So what exactly is this Higgs boson thing anyway?

Why do some call it the 'God particle'? And what, exactly, does it do?

|
CERN/AP
This image shows a typical candidate event including two high-energy photons whose energy (depicted by red towers) is measured in the CMS electromagnetic calorimeter. The yellow lines are the measured tracks of other particles produced in the collision. The pale blue volume shows the CMS crystal calorimeter barrel. To cheers and standing ovations, scientists at the world's biggest atom smasher claimed the discovery of a new subatomic particle, calling it "consistent" with the long-sought Higgs boson.

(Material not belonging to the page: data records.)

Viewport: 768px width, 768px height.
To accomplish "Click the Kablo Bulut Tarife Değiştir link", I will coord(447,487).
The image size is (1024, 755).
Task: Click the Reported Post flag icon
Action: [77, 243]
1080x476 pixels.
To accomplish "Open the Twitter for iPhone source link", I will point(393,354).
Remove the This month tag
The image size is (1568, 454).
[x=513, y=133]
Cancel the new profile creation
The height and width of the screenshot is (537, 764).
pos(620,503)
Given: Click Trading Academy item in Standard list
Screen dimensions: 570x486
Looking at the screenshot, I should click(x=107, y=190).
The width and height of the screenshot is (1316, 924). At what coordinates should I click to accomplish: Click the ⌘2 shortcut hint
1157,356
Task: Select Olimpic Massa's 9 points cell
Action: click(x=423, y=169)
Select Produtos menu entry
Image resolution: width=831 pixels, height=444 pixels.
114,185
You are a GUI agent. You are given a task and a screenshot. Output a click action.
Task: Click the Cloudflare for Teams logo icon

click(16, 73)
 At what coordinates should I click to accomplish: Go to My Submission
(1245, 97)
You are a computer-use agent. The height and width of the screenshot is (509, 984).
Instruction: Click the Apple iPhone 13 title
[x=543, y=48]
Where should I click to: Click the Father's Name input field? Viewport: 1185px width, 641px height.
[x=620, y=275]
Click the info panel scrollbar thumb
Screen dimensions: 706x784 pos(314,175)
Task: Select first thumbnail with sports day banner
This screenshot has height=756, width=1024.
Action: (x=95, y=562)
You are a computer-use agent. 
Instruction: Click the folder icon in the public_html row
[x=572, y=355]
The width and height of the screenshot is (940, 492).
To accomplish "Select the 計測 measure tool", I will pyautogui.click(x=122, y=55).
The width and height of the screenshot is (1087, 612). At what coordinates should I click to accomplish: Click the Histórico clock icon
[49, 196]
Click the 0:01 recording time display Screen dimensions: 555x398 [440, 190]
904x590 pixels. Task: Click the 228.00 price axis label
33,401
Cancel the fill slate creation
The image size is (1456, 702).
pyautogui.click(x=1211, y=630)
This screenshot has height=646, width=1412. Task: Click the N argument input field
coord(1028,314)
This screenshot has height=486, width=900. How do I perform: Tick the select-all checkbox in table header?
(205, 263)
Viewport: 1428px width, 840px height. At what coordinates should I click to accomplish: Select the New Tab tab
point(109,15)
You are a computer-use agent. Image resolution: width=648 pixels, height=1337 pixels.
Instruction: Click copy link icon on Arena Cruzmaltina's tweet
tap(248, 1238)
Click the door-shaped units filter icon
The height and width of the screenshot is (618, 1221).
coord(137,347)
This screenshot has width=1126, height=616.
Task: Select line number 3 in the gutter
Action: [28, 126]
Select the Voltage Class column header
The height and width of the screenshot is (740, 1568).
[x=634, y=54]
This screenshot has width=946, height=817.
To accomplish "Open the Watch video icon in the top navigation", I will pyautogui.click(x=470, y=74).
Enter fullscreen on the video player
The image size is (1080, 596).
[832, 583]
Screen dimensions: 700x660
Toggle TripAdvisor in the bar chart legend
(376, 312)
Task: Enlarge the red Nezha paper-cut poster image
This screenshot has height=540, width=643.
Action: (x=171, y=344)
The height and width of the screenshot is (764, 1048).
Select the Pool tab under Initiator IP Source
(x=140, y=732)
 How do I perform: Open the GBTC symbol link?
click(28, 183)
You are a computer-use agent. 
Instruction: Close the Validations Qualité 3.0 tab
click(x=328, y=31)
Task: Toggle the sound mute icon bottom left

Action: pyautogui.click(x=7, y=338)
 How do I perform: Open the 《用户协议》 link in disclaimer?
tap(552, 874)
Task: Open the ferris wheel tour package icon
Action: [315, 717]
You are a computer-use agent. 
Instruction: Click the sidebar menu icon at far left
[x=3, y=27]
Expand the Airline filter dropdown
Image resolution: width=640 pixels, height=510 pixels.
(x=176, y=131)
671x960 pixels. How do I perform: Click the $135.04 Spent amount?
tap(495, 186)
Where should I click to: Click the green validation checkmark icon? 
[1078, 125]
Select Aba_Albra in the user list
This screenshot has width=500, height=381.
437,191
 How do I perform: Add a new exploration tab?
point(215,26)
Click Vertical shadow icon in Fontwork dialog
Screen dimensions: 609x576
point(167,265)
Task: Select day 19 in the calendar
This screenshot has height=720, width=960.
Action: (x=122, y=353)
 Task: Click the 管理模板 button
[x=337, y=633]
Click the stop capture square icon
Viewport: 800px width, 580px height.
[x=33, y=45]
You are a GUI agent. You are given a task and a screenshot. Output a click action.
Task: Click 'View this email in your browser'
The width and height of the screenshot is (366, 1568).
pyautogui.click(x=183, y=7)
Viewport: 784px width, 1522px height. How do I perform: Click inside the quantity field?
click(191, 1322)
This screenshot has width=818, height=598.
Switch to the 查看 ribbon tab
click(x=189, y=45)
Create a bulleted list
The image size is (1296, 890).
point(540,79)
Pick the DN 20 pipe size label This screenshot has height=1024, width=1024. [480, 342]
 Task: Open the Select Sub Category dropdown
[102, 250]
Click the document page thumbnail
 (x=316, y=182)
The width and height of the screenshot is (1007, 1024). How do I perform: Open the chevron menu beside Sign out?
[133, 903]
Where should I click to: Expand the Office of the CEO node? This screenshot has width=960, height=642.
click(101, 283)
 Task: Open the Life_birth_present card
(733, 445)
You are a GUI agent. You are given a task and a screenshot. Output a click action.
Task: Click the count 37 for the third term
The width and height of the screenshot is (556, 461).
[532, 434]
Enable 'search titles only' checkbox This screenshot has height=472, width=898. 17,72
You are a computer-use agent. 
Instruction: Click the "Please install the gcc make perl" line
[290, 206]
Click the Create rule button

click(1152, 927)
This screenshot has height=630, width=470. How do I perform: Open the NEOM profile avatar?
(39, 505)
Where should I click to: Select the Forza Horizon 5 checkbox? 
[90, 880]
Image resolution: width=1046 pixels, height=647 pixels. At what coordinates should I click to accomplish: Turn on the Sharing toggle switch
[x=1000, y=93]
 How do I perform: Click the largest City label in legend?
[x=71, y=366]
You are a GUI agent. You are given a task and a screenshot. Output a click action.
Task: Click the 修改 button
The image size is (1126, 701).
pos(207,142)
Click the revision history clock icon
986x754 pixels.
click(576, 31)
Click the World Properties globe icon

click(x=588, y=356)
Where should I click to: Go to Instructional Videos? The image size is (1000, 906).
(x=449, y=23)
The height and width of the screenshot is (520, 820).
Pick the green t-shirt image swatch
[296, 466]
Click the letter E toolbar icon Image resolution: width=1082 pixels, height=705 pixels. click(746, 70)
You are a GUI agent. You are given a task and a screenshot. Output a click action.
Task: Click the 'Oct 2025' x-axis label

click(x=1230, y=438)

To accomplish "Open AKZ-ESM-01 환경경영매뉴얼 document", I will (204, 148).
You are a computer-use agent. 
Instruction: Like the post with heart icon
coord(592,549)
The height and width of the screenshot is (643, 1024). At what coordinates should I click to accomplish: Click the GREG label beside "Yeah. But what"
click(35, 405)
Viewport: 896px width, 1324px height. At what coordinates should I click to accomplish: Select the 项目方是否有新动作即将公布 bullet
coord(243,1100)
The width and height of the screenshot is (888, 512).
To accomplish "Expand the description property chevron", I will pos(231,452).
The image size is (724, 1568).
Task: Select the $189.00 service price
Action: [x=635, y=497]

In 1964, the British physicist Peter Higgs wrote a landmark paper hypothesizing why elementary particles have mass. He predicted the existence of a three-dimensional "field" that permeates space and drags on everything that trudges through it. Some particles have more trouble traversing the field than others, and this corresponds to them being heavier. If the field — later dubbed the Higgs field — really exists, then Higgs said it must have a particle associated with it: the Higgs boson.

Fast forward 48 years: On Wednesday (July 4), physicists at the Large Hadron Collider (LHC), the world's largest atom smasher in Geneva, Switzerland, announced they had discovered a Higgs-like particle at long last. If the new particle turns out to be the Higgs, it will confirm nearly five decades of particle physics theory, which incorporated the Higgs boson into the family of known particles and equations that describe them known as the Standard Model.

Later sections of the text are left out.